> _Data for processing_
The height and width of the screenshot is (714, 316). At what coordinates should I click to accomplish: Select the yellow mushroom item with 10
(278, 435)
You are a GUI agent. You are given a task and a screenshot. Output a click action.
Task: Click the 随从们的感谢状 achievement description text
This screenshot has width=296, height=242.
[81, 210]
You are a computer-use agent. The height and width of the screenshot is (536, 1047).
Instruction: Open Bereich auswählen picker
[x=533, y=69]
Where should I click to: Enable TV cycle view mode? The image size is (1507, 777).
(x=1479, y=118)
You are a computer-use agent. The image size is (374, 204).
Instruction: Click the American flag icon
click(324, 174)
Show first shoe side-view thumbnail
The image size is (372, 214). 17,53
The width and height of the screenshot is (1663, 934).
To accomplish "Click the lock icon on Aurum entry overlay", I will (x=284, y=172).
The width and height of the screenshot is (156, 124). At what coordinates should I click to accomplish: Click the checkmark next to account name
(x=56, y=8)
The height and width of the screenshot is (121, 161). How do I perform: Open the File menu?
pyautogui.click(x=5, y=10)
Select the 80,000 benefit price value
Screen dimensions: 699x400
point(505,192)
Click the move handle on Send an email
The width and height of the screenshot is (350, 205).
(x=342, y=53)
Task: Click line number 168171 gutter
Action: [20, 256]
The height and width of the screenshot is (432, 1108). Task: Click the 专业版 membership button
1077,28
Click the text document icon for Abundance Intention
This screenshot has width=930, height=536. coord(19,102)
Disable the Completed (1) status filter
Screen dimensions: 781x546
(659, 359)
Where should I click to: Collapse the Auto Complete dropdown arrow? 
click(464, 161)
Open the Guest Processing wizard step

> _What you should do_
Please write out all of the lines above again, unchanged.

> _Written answer_
The height and width of the screenshot is (714, 316). At what coordinates should I click to accomplish: Select the yellow mushroom item with 10
(278, 435)
You are a GUI agent. You are given a task and a screenshot. Output a click action.
Task: Click the 随从们的感谢状 achievement description text
This screenshot has width=296, height=242.
[81, 210]
You are a computer-use agent. The height and width of the screenshot is (536, 1047).
Instruction: Open Bereich auswählen picker
[x=533, y=69]
Where should I click to: Enable TV cycle view mode? The image size is (1507, 777).
(x=1479, y=118)
You are a computer-use agent. The image size is (374, 204).
Instruction: Click the American flag icon
click(324, 174)
Show first shoe side-view thumbnail
The image size is (372, 214). 17,53
The width and height of the screenshot is (1663, 934).
To accomplish "Click the lock icon on Aurum entry overlay", I will (x=284, y=172).
The width and height of the screenshot is (156, 124). At what coordinates should I click to accomplish: Click the checkmark next to account name
(x=56, y=8)
The height and width of the screenshot is (121, 161). How do I perform: Open the File menu?
pyautogui.click(x=5, y=10)
Select the 80,000 benefit price value
Screen dimensions: 699x400
point(505,192)
Click the move handle on Send an email
The width and height of the screenshot is (350, 205).
(x=342, y=53)
Task: Click line number 168171 gutter
Action: [20, 256]
The height and width of the screenshot is (432, 1108). Task: Click the 专业版 membership button
1077,28
Click the text document icon for Abundance Intention
This screenshot has width=930, height=536. coord(19,102)
Disable the Completed (1) status filter
Screen dimensions: 781x546
(659, 359)
Where should I click to: Collapse the Auto Complete dropdown arrow? 
click(464, 161)
Open the Guest Processing wizard step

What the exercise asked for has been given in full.